Gib den Abschnitt der Zeilen wortgetreu wieder, der mit der Zeile beginnt, die „Disable the Stealth Mode checkbox“ enthält, und bis zum Ende der Zeilen reicht, wobei beide Enden eingeschlossen sind. Lass die Bilder in deiner Antwort weg.

+===+

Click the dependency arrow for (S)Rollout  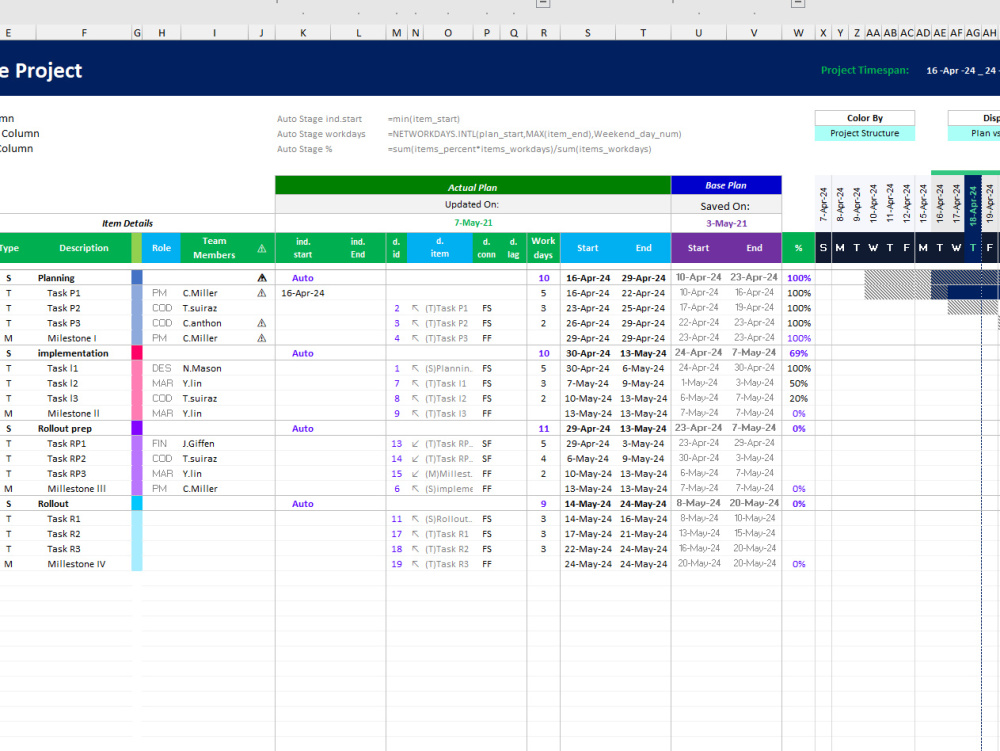click(415, 518)
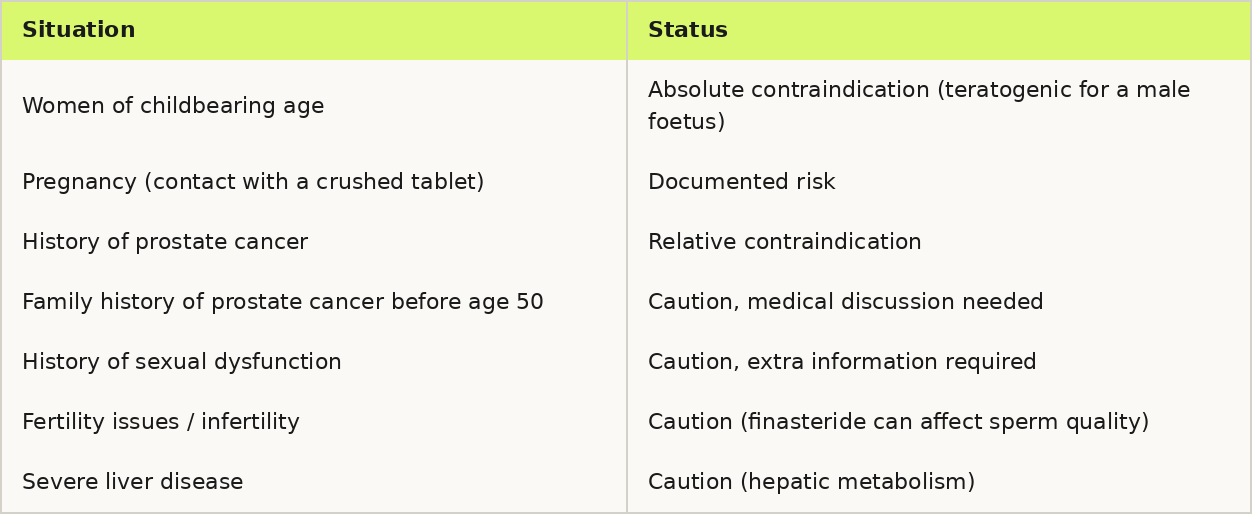Click the Fertility issues / infertility cell
The height and width of the screenshot is (514, 1252).
pyautogui.click(x=314, y=422)
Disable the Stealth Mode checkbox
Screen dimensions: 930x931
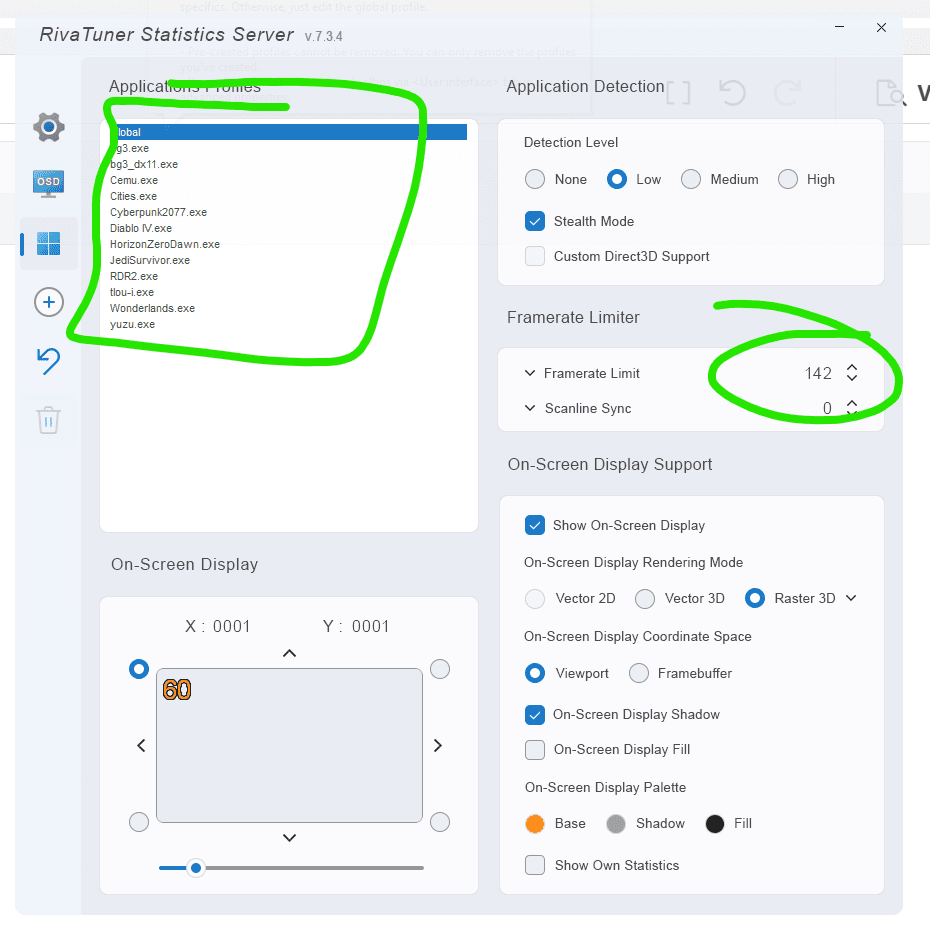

+===+

DIE ANTWORT =>
Disable the Stealth Mode checkbox
Screen dimensions: 930x931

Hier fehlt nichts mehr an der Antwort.